Saved data entries:
******

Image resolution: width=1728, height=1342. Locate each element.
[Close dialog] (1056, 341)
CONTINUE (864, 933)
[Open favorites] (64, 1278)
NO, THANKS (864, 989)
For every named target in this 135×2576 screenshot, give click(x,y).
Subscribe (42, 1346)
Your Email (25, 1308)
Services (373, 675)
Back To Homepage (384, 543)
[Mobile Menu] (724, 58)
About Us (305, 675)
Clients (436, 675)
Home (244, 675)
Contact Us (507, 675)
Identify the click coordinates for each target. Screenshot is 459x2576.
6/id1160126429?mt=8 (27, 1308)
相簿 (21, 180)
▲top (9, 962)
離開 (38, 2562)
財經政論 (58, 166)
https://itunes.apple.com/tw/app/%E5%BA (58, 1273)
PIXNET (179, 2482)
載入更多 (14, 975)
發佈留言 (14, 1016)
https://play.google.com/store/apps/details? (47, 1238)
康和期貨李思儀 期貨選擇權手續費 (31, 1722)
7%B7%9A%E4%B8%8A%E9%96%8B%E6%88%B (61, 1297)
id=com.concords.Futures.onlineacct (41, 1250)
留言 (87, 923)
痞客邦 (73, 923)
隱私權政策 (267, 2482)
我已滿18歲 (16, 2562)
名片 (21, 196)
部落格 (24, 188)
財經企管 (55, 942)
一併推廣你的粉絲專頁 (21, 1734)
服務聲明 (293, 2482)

******

Exercise: Retype exactly, and only, the lines above from the one where "NO, THANKS (864, 989)" occurs up to and including the one where "6/id1160126429?mt=8 (27, 1308)" occurs.

Response to the task:
NO, THANKS (864, 989)
For every named target in this 135×2576 screenshot, give click(x,y).
Subscribe (42, 1346)
Your Email (25, 1308)
Services (373, 675)
Back To Homepage (384, 543)
[Mobile Menu] (724, 58)
About Us (305, 675)
Clients (436, 675)
Home (244, 675)
Contact Us (507, 675)
Identify the click coordinates for each target. Screenshot is 459x2576.
6/id1160126429?mt=8 (27, 1308)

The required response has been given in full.